La Suisse instaure la « préférence indigène »

par | 11 juillet 2018

Entrée en vigueur le 1er juillet, une loi impose désormais aux entreprises d’offrir aux résidents suisses un accès privilégié aux offres d’emploi.

Née en réponse à l’initiative « contre l’immigration de masse », lancée par le parti populiste Union démocratique du centre (UDC) et approuvée en février 2014, cette « préférence indigène » inquiète beaucoup de frontaliers. Les entreprises travaillant dans une branche affichant un taux de chômage supérieur à 8%, comme le bâtiment, l’horlogerie ou la restauration, sont tenues d’annoncer les postes vacants aux offices régionaux de placement (ORP) 5 jours avant de les mettre en accès public. Dès 2020, la mesure s’étendra aux branches dans lesquelles le taux de chômage est supérieur à 5%.

L’objectif est ainsi de favoriser l’embauche des chômeurs suisses, en dissuadant notamment l’emploi de Français. Cependant, les entreprises ont seulement l’obligation d’annoncer le poste, pas de recevoir les candidats ou de les engager. Pour Damien, 39 ans, employé dans un magasin de sport près de Lausanne et habitant la région d’Annecy, cette loi ne fait que renforcer l’hostilité croissante envers les frontaliers : «Nous sommes de moins en moins les bienvenus. Avec cette mesure, je me sens aujourd’hui encore plus en insécurité : si je devais chercher un autre travail, mes chances de décrocher un emploi seraient bien moindres.»

Une hostilité contre les travailleurs étrangers que dément le Secrétariat d’État à l’économie (SECO). «Indigène veut dire « ceux qui sont en Suisse » : on ne discrimine pas entre les étrangers et les Suisses», a précisé Boris Zürcher, chef de la direction du SECO, à la Radio Télévision Suisse (RTS).
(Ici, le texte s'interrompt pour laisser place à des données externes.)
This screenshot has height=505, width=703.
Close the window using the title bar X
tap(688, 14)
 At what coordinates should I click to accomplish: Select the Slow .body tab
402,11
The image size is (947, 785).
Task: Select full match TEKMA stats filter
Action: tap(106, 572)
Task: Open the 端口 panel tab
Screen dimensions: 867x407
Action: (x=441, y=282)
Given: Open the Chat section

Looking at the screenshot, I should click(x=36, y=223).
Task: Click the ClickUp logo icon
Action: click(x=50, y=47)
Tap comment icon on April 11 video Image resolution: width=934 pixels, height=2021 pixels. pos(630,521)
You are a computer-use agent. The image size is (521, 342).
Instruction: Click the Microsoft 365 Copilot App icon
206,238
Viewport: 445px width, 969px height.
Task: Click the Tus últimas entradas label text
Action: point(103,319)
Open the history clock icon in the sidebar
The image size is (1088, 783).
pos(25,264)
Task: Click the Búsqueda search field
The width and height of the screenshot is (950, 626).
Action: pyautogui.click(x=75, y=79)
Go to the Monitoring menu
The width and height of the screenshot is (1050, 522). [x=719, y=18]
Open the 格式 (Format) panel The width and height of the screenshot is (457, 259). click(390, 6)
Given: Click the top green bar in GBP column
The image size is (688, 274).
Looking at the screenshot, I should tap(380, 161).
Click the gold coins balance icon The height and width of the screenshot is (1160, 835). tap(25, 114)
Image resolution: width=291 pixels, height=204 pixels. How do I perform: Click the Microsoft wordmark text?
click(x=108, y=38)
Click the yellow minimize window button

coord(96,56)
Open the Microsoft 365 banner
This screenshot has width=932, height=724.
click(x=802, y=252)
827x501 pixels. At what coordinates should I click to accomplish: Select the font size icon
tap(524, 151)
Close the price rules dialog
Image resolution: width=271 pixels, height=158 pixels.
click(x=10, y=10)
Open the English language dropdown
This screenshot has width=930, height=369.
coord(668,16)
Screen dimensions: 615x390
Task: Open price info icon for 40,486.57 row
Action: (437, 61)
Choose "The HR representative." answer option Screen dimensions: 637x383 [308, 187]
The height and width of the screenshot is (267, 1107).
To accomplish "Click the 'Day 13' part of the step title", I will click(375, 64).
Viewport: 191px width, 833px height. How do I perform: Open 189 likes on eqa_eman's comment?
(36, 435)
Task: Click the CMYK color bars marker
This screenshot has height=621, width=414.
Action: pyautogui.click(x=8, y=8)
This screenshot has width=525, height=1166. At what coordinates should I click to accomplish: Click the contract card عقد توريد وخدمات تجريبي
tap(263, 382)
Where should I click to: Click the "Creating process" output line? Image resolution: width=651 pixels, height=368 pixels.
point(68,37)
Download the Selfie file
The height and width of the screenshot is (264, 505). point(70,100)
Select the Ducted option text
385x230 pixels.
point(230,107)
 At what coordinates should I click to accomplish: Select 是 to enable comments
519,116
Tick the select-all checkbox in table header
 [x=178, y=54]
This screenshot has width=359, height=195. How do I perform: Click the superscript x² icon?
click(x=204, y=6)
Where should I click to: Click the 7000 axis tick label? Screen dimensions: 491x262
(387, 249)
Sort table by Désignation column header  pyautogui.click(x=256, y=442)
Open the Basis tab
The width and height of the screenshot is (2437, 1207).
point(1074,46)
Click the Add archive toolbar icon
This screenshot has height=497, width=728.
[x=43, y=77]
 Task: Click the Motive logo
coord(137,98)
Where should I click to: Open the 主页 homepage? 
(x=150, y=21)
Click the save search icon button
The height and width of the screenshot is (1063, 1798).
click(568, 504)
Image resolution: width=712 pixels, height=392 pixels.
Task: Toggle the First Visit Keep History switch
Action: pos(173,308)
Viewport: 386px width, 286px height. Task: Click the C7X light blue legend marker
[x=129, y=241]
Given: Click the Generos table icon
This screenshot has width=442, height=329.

Les employeurs suisses mitigés

En 2013, le canton de Genève avait déjà instauré la « préférence cantonale » pour les emplois publics et parapublics. L’élargissement du phénomène au secteur privé ne fait pas forcément le bonheur des employeurs suisses, notamment dans la restauration et l’hôtellerie, où ces derniers font appel chaque année à des saisonniers fidèles, souvent Français. « Ils sont désormais contraints d’annoncer ces postes aux ORP alors qu’ils ont déjà un candidat qui les satisfait. Cela n’a pas de sens », a déclaré Bettina Baltensperger, responsable du service juridique de la faîtière Hotelleriesuisse, au journal Le Temps.
Toujours selon cette même source, certains employeurs suisses craindraient avec cette mesure de créer une surcharge administrative qui pèserait sur leurs affaires. Malgré cela, le SECO s’attend à des effets positifs sur l’emploi, avec des délais plus courts pour retrouver un travail et une possible baisse du taux de chômage dans les professions concernées, note la RTS.